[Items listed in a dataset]
......

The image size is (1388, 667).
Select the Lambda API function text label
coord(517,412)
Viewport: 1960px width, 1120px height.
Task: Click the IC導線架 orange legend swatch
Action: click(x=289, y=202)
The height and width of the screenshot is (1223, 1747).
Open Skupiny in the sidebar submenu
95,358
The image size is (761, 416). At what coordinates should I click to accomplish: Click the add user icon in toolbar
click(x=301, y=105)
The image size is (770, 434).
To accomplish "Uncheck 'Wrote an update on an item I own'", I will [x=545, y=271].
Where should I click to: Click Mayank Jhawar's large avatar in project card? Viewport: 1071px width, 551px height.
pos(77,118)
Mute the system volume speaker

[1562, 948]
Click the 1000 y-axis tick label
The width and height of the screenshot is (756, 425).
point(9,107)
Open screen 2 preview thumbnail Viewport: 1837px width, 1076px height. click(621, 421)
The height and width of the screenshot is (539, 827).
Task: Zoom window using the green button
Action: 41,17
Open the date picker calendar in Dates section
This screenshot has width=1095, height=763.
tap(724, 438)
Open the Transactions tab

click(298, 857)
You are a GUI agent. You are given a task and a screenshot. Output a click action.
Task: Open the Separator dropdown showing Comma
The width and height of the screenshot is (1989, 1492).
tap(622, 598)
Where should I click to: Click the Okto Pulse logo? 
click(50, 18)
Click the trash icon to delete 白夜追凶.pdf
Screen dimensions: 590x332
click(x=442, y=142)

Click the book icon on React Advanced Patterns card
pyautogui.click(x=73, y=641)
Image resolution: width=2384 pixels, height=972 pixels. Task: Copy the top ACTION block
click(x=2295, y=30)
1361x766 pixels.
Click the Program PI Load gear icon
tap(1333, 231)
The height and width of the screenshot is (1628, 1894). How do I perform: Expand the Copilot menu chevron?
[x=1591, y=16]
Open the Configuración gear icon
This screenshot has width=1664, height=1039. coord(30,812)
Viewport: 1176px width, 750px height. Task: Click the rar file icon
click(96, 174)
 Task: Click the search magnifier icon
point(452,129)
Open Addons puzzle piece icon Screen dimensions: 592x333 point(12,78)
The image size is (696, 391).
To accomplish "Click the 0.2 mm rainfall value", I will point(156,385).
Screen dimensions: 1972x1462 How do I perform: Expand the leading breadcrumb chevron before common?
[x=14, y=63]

......

— TASK OBJECTIVE —
Give again, word for word, every line from the one holding "Click the Program PI Load gear icon" to the end of the data.

— WRITTEN SOLUTION —
Click the Program PI Load gear icon
tap(1333, 231)
The height and width of the screenshot is (1628, 1894). How do I perform: Expand the Copilot menu chevron?
[x=1591, y=16]
Open the Configuración gear icon
This screenshot has width=1664, height=1039. coord(30,812)
Viewport: 1176px width, 750px height. Task: Click the rar file icon
click(96, 174)
 Task: Click the search magnifier icon
point(452,129)
Open Addons puzzle piece icon Screen dimensions: 592x333 point(12,78)
The image size is (696, 391).
To accomplish "Click the 0.2 mm rainfall value", I will point(156,385).
Screen dimensions: 1972x1462 How do I perform: Expand the leading breadcrumb chevron before common?
[x=14, y=63]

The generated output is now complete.